> Dataset:
____
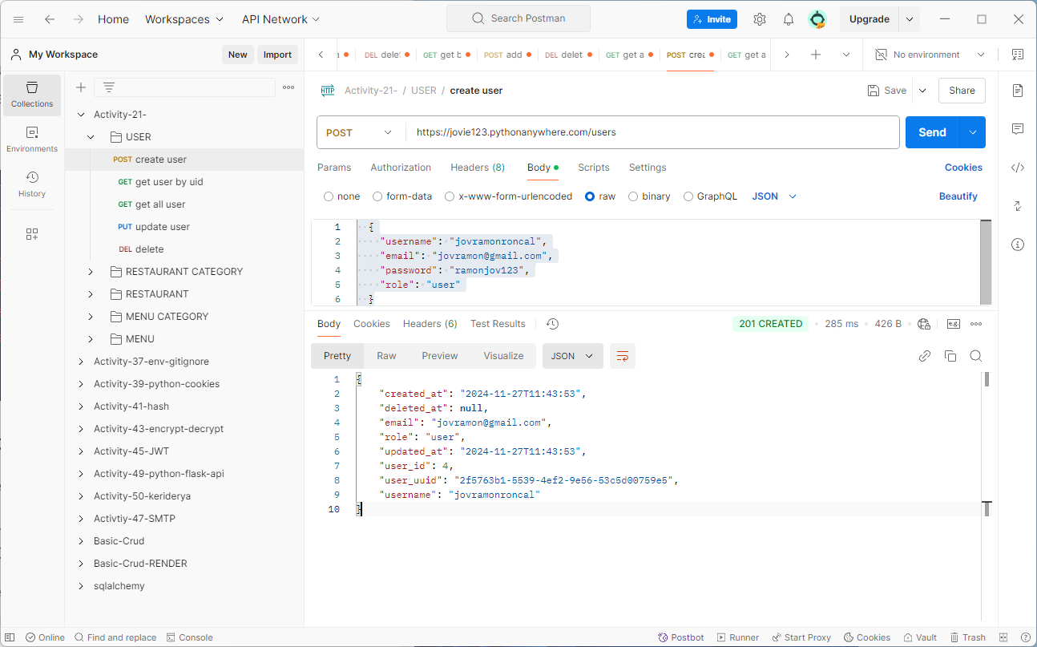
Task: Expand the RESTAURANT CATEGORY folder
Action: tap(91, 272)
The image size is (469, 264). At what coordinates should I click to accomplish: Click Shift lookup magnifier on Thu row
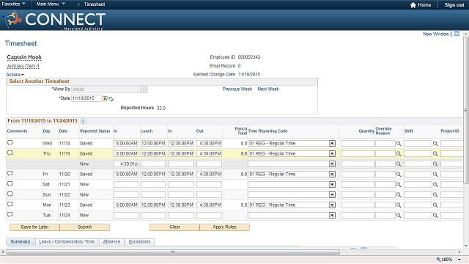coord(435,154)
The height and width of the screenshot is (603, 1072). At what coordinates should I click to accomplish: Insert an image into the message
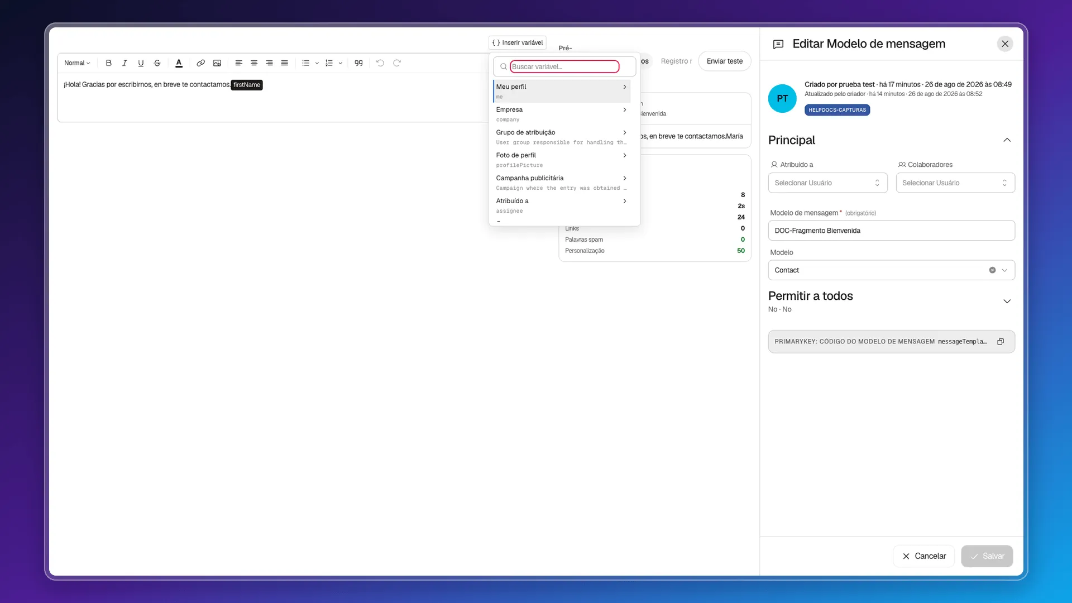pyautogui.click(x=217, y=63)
____
Having located the line with "The image size", transcribe exactly and only the lines from it to the final line of the material, skipping the pictures.

> Exercise response:
The image size is (469, 264). At what coordinates should I click to accomplish: Click Shift lookup magnifier on Thu row
coord(435,154)
The height and width of the screenshot is (603, 1072). At what coordinates should I click to accomplish: Insert an image into the message
pyautogui.click(x=217, y=63)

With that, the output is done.